The Reconstruction and Rise of Jim Crow describes the fallout of the Civil War, whose aftermath left the United States South angry and poor. This book details the struggles to decide how to deal with the newly freed slaves, through the years of Reconstruction, Jim Crow, sharecropping, and segregation. The storyline also sets the stage for the country’s next battle, which is between the Jim Crow laws and the 14th and 15th Amendments.
The American Revolution examines the people and events involved in the significant war by which the 13 original colonies broke away from England. The authors explain the many sources of conflict between the Americans and the British government, how each side approached the problems, and the results of the escalating violence.
In Pilgrims and Puritans, the authors begin in the year 1620 in England and end in New England in the year 1676. The book recounts the religious, political, and social history of the Massachusetts Bay Colony and its influence on our lives today. The narrative follows various groups of settlers from their departure from England through arrival in the New World and their often violent conflicts with the native peoples of the Americas. The authors examine a number of issues that arose in the new society that was founded and the rise and fall of the "city on a hill."

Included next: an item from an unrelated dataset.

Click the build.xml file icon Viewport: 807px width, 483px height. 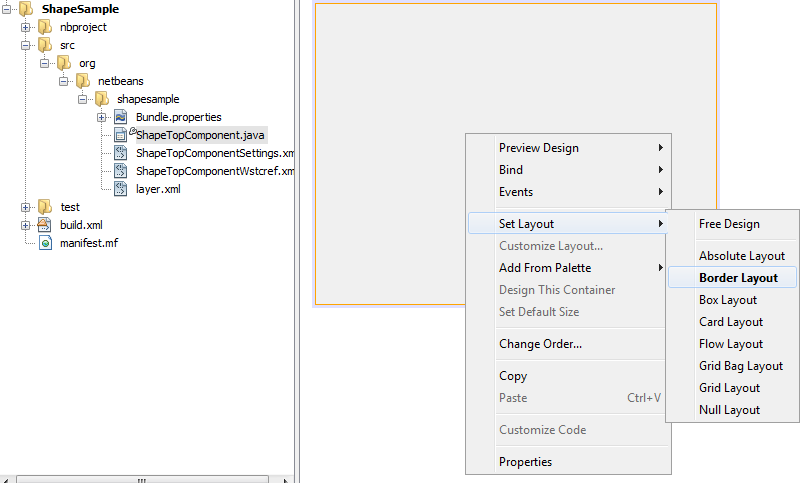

In Slavery and the Coming of the Civil War, the authors explain the occurrences in America during the thirty years between 1831 and 1861. This book discusses the attitudes and events that led up to and caused the Civil War in America, particularly the institution of slavery, the Abolitionist movement, and the rise of Abraham Lincoln.
Young Daniel Arabus and his mother are slaves in the house of Captain Ivers of Stratford, Connecticut. By law they should be free, since Daniel's father fought in the Revolutionary army and earned enough in soldiers' notes to buy his family's freedom. But now Daniel's father is dead, and Mrs. Ivers has taken the notes from his mother. When Daniel bravely steals the notes back, a furious Captain Ivers forces him aboard a ship bound for the West Indies - and certain slavery.
Fifteen-year-old Ben Buck and his family spent four years clearing the wilderness to build a new home in Pennsylvania. They fought the Indians and the British, and made sacrifices most people wouldn't have been strong enough to make. All so they could be independent and free. Now someone's trying to take everything away from them...their land, their home, even Ben's best friend, Joe. But the Bucks won't give up without a fight, and Ben knows his family will have to win a war to stay free. But what he doesn't know is that wars sometimes last a very long time. And even if you win in the end, you can lose almost everything along the way.
Justin Conkey was too young to fight in the Revolution of 1776, but now it is 1787 and he is 14. Justin is ready to fight, even if he has only his father’s old sword to protect him. But once on the battlefield, war is not what he expected. It is dangerous and frightening and nothing makes sense. Throughout a particularly bitter winter the young man is desperate to prove that he too can be a hero - not realizing that many times heroes turn out to be just ordinary people caught up in extraordinary events, who do what comes naturally to save others regardless of risk to themselves.
Life for indentured servants in pioneer Virginia is hard. It is doubly hard for Richard Ayre, a London orphan who had been scooped off the streets as a child and sent to the Jamestown Colony. But a chance encounter with an Indian boy his own age gives him a friend, the first real friend he has had in years - until his master’s plan to raid an Indian village for corn turns Richard’s world upside down.